Human-Annotated Benchmark for VLM Supervision Reliability: A benchmark was constructed to evaluate the VLM's decisions along three axes:

Plan-depth match: VLM's predicted step count $N$ vs. human annotation.
Clip-level verification agreement: VLM's accept/reject judgment vs. human annotation.
Evolution quality: Human rating (1-3 scale) of the verifier's suggested repair.

Figure 9 shows results:

Gemini 2.5 Pro aligns most closely with human annotators on all axes.
Plan-depth match: Exact-match accuracy 68.0%, MAE 0.366.
Verification agreement: F1 score 0.750.
Evolution quality: Mean rating 2.61 (scale 1-3).
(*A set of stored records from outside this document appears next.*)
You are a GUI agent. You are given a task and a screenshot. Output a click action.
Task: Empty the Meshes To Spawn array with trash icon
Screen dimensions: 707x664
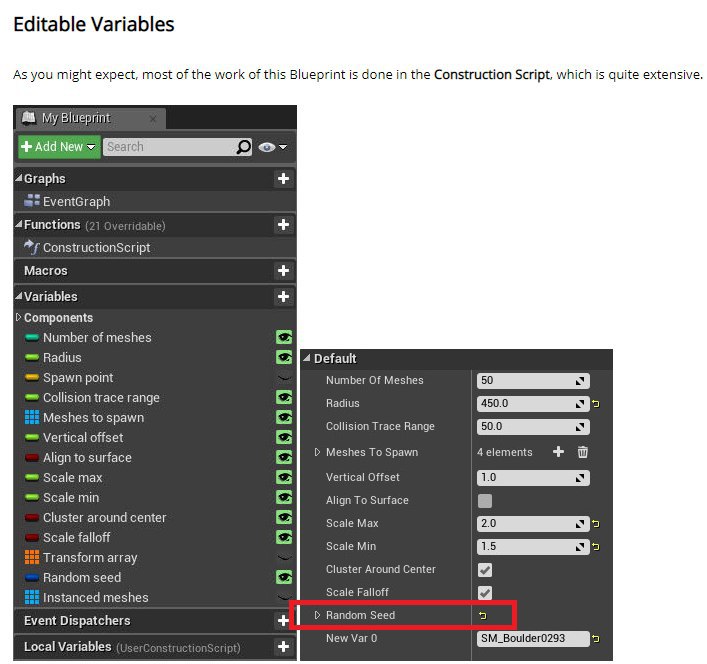[583, 452]
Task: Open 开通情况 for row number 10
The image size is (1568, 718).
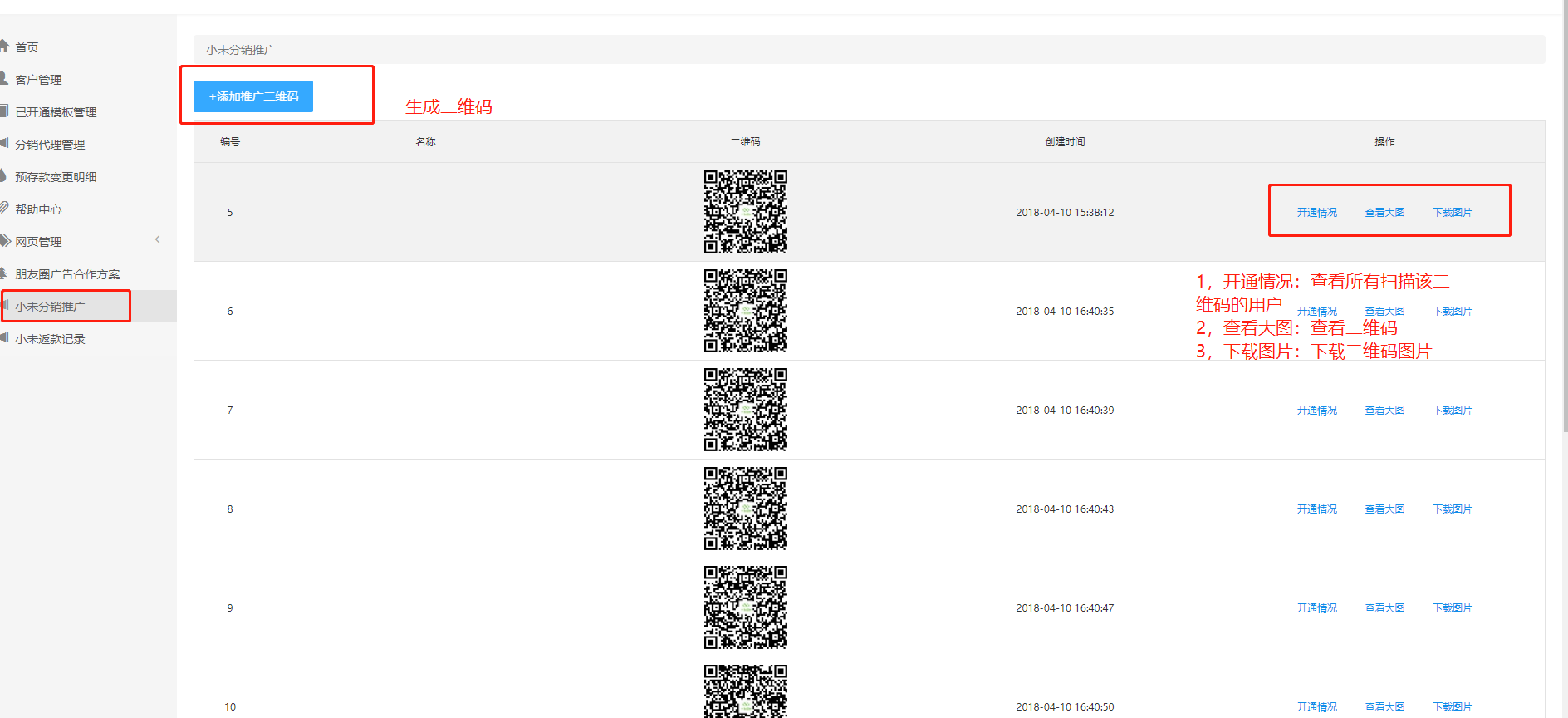Action: [1316, 707]
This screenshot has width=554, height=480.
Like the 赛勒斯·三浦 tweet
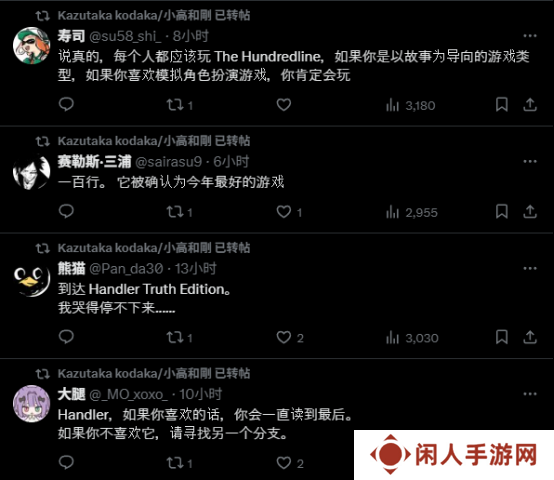(289, 212)
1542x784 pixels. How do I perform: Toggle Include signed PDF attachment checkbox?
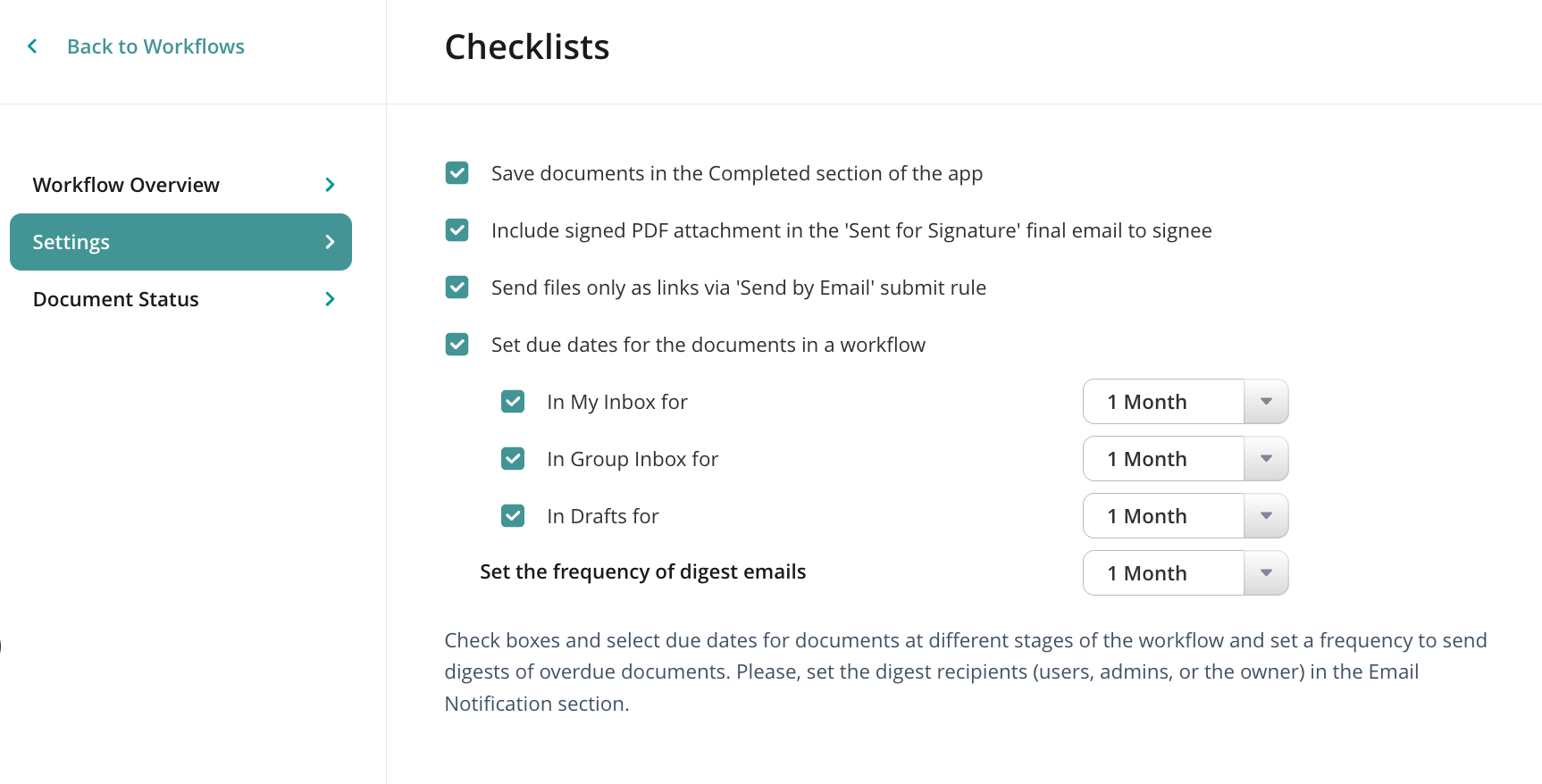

Theoretical and Practical Implications

Paradigm Shift: Redirects test-time compute from sampling more videos (Pass@k) to refining the one being constructed through step-level diagnosis and repair.
Complementary Strengths: Provides a principled framework to leverage the complementary strengths of VLMs (reasoning, planning, verification) and VGMs (visual simulation) in a synergistic closed loop.
Practical Effectiveness: Demonstrates consistent improvements over existing test-time scaling methods at matched compute, making it a cost-effective approach for enhancing video reasoning.
Orthogonality to Training: The test-time reasoning supervision is orthogonal to reasoning-oriented VGM fine-tuning, suggesting both approaches can be combined for further gains.
Generalizability: The framework is training-free and works with any off-the-shelf VGM and VLM, showing graceful degradation with weaker VLMs.

Conclusion

CollabVR is a closed-loop framework that couples a VLM and VGM at step-level granularity for collaborative video reasoning. It addresses key VGM failure modes through progressive planning and failure-aware collaborative reasoning. The framework consistently improves performance on benchmark tasks for both open- and closed-source VGMs over existing baselines. Human annotation confirms the reliability of the VLM as a supervisor. Limitations include inability to overcome fundamental VGM capability gaps (e.g., symbolic transformations) and imperfect verifier accuracy. Future directions include integrating reasoning-oriented VGM training and finer-grained failure localization into the test-time loop.